Nikolai Aksyonenko and his Railways Ministry are under investigation. It's about time.

The Prosecutor General's Office said Monday it has opened a criminal investigation into the Railways Ministry and Aksyonenko has been charged with abuse of office. The probe is focusing on the misspending of $2.3 million and a tax debt of $370 million.

Aksyonenko maintains his innocence. He is blaming the investigation on unnamed parties who he says are angered by his plan to overhaul the inefficient railroad system.

The main thrust of the plan is to place the profitable parts of the ministry into state-owned Russian Railways Co. Private operators would be allowed to compete with this company. Aksyonenko's proposal was tentatively approved by the Cabinet in April.

But the railways minister, one of the last insiders from President Boris Yeltsin's days to retain a powerful government post, is the odd man out in a breed of ministers handpicked by President Vladimir Putin. His independent style has led to clashes with the current administration. And his past connections -- he has been linked to former Kremlin power player Boris Berezovsky by the press -- almost certainly don't sit well with the Kremlin.

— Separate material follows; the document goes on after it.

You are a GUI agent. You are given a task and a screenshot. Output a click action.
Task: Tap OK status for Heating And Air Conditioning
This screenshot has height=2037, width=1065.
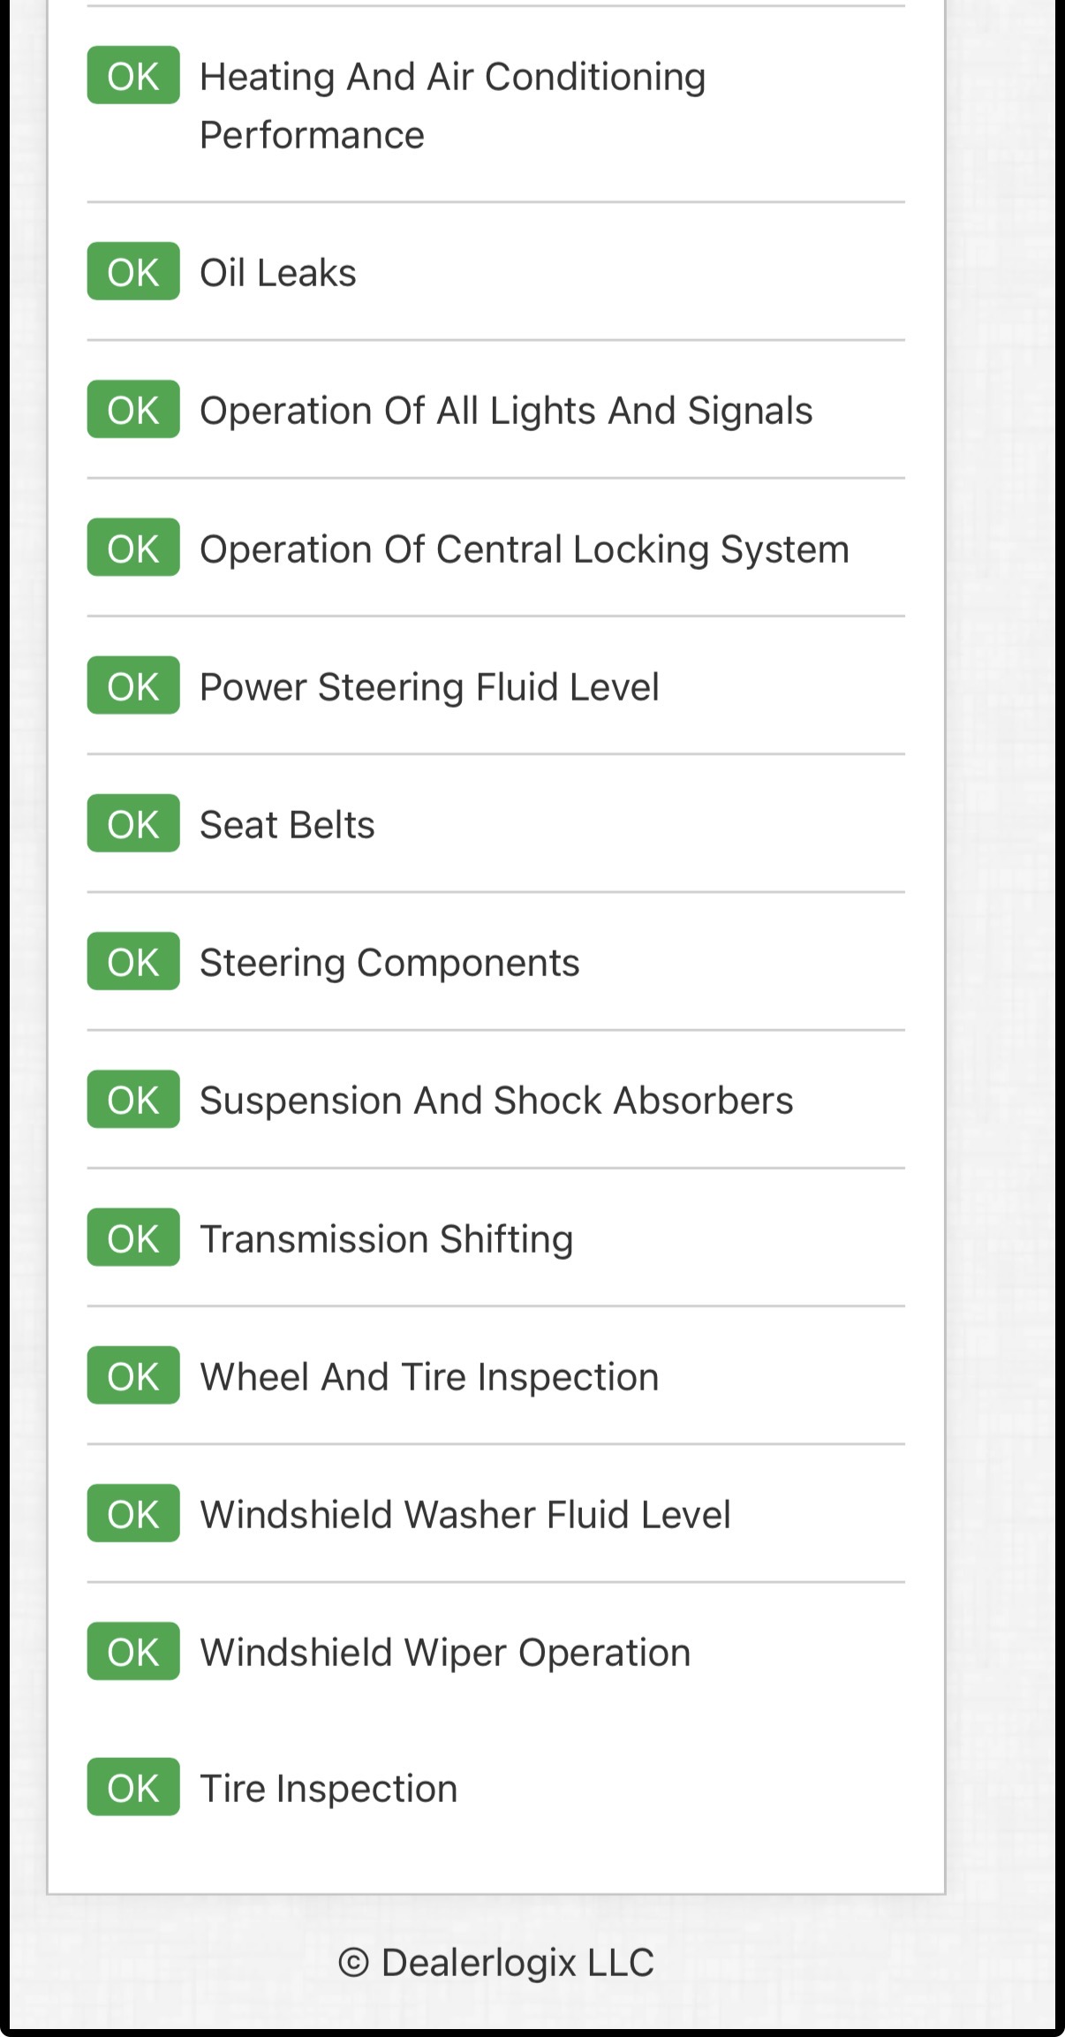click(x=133, y=76)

Aksyonenko won no new friends in the Kremlin in July when he balked at a Putin-backed rail restructuring proposal to introduce a unified tariff system. He furiously demanded $785 million to cover the losses that he said his ministry would suffer this year.

In addition, Aksyonenko and his ministry have a track record of refusing to cooperate. For example, in June 1999, when he was first deputy prime minister, Aksyonenko rejected a State Duma request to explain the relationship between the Railways Ministry and TransRail, a Swiss-based freight agent. Rail industry insiders alleged that TransRail had attained a monopoly position through preferential treatment by the ministry and speculated that rail officials were using the firm to redirect cash flows into their own pockets.

More recently, the State Audit Chamber in March angrily accused the Railways Ministry of sabotaging an assessment it was preparing for the Cabinet.

Aksyonenko is now stubbornly refusing to resign, even though in a government that professes to embrace Western-style reforms and transparency he is a clear liability.

His first retort to the charges was that he would take the matter up with the Kremlin, a telling sign that he is stuck in the mindset that he is above the law. He seems to have forgotten that the Kremlin itself has said all minsters are accountable to the courts.

It's time for Aksyonenko to bow out gracefully and give the Putin-led government a chance to get railroad reforms on track.